DR: Chaw has a lot of dark comedy. How difficult was it to balance the comedy and horror elements? Is it hard to get the mix right in order to keep the audience on their toes?
JS: If film is a miniature version of life, people would laugh at least a couple of times each day. Based on my experience, I find that people tend to laugh instinctively even when faced with critical situations. Despite the terrors, tragedies, throughout history, humour is an essential element that cannot be omitted. And it will be the same for any kind of film genres.
DR: How hard is it to make a movie in South Korea at present? And how has the industry changed since you started working in it?
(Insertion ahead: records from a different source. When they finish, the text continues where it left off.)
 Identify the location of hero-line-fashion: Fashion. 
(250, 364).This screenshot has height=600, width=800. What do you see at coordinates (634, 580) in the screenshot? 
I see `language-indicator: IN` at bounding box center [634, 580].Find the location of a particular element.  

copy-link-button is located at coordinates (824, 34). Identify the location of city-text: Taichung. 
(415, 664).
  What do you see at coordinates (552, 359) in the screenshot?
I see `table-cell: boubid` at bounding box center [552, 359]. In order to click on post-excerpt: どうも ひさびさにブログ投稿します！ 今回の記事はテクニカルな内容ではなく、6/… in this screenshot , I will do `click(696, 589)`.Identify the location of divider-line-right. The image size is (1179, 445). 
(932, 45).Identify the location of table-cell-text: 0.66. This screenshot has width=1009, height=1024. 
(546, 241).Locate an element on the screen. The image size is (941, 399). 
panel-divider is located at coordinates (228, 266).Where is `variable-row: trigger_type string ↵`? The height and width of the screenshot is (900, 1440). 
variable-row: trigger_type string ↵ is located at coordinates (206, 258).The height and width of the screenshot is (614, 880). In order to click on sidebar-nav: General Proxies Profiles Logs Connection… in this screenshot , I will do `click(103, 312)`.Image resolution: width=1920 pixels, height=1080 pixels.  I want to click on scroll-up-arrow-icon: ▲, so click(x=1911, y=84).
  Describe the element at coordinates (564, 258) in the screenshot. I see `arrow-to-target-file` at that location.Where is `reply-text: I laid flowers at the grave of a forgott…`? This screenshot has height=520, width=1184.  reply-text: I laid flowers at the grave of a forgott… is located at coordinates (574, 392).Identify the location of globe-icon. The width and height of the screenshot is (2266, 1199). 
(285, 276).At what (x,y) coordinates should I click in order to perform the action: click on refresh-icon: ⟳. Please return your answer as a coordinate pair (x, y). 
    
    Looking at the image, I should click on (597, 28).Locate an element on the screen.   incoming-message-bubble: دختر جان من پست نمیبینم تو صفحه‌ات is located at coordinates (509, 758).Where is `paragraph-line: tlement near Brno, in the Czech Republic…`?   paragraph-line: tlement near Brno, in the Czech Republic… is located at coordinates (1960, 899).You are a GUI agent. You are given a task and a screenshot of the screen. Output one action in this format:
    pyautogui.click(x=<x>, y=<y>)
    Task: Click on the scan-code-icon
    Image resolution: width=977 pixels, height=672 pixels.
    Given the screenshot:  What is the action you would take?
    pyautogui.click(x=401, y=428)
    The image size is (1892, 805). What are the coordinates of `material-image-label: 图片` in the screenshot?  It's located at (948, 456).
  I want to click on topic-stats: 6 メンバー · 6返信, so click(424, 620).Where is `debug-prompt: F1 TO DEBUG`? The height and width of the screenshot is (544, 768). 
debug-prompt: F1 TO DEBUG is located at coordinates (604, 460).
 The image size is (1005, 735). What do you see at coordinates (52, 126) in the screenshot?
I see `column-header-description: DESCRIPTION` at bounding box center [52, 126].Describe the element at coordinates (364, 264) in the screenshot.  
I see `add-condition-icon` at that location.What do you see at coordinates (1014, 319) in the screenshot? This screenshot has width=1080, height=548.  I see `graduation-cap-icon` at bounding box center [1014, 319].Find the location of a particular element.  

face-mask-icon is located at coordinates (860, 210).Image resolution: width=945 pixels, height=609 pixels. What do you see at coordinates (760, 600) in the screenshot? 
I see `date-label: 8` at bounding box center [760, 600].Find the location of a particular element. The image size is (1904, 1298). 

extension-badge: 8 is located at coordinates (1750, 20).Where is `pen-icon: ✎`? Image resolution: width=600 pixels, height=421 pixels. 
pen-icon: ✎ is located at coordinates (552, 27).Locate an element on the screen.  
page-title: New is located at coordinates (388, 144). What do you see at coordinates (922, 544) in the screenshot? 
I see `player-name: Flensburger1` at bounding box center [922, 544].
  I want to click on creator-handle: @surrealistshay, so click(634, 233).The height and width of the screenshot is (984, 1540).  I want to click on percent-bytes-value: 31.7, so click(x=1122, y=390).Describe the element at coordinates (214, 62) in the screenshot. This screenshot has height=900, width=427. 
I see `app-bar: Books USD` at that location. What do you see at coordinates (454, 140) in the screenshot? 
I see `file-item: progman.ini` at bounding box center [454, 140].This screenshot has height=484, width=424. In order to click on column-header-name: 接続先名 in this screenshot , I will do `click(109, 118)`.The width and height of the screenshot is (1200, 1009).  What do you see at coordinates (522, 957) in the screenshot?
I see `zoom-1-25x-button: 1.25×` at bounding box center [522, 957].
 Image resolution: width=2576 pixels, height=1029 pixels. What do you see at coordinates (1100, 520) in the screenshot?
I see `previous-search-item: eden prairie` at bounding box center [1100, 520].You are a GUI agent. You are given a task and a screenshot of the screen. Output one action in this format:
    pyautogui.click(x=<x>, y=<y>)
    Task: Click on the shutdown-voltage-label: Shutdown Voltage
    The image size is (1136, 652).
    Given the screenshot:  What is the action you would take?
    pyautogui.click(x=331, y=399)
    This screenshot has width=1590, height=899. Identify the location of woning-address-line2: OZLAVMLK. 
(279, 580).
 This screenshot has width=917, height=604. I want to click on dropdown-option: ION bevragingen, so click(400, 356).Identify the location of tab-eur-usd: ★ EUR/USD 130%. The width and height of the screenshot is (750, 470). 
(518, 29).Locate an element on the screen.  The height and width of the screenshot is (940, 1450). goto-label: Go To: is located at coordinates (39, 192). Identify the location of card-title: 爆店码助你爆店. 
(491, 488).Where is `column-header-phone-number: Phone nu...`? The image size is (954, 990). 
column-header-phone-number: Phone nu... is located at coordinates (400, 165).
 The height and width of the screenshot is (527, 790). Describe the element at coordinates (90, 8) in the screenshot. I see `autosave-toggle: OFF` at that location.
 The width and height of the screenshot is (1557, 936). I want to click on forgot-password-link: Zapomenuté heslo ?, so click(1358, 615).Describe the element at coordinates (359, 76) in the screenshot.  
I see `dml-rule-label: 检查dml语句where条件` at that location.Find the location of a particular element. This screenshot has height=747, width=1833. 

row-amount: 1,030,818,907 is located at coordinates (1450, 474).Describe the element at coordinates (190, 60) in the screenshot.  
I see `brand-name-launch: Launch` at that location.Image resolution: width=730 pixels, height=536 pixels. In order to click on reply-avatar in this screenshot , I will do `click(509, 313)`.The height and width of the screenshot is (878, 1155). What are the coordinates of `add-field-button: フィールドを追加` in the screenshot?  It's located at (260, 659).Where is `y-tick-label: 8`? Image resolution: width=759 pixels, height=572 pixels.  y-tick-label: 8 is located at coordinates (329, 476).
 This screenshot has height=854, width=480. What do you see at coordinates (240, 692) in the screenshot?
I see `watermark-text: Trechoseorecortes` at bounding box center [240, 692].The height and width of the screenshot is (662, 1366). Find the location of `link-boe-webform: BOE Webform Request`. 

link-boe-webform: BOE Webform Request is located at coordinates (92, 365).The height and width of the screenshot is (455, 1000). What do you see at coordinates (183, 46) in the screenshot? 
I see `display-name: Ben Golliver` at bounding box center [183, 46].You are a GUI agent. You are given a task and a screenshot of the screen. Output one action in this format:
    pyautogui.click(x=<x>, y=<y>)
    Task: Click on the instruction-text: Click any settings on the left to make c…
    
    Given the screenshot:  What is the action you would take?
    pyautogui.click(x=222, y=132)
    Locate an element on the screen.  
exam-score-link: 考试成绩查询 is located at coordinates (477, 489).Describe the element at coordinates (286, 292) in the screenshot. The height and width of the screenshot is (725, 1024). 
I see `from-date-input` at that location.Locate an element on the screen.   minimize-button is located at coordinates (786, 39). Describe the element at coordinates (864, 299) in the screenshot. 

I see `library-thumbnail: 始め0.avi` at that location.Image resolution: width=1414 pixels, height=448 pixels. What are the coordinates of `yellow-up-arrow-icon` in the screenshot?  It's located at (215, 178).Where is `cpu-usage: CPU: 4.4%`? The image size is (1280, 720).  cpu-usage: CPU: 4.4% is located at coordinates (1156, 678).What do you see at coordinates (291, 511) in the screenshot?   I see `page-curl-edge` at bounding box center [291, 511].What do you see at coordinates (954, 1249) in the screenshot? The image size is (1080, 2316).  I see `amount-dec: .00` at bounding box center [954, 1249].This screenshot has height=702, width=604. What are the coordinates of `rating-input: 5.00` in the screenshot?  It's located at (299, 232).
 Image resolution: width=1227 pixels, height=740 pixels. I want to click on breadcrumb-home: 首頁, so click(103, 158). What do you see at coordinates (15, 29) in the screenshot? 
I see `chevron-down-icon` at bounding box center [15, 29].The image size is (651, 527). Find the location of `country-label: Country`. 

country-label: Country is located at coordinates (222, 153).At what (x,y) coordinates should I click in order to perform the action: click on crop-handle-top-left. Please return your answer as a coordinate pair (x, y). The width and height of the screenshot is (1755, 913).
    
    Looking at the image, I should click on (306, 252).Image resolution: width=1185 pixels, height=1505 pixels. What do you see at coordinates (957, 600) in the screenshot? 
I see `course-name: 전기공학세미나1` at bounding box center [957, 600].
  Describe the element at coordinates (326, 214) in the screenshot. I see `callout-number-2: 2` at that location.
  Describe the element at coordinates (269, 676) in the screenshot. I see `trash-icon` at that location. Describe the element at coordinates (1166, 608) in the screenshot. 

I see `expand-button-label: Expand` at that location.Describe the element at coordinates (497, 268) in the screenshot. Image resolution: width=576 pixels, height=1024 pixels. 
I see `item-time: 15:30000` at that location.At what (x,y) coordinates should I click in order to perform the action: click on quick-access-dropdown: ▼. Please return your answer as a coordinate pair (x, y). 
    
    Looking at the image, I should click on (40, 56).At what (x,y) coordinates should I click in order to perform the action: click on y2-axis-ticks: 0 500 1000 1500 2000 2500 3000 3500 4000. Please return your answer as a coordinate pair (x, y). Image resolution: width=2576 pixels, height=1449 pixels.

JS: Film has become an industry after I came into this business. While a few master filmmakers and successful production companies produce film in a manual labour fashion receive indirect Hollywood and conglomerate capitals, Korean films seem to lose their diversities.
DR: When you set out making a movie like Chaw do you direct it for a South Korean market, or do you direct it for a global audience? Do you think that the dark humour and horror elements are pretty universal - that a global audience will get just the same out of Chaw as a South Korean audience would?
JS: I assumed that it would be less common of a film style for the Korean audiences. I felt that Korean audiences are ready to enjoy films that goes out of the genre boundaries and that this is the right moment.
DR: If a movie were to be made about your life, who would play you and why?
JS: I would say the actor Choi Min-sik who’s famous for his performance in Old Boy. My wife and I were watching the film Chihwaseon (aka Strokes of File) directed by IM Kwon-taek when she mentioned that Choi Min-sik in the film sitting on the roof heavily drunk and living a free life of an artist was exactly the same as me.
DR: Of all the characters in Chaw, which would you say is the most like you?
JS: Each character holds a little bit of myself that only I can notice. But in terms of appearances, it would be the professional hunter Baek.
DR: What are you working on next?
JS: I’m unable to say at the moment, but it’ll be an extension of what I’ve been worked on so far. It’ll hopefully be a completion of my filmmaking, experiments, and experience. And after my next project, there will probably be another new direction for me to take.
Chaw is available on DVD from Optimum Home Entertainment from 01 March 2010.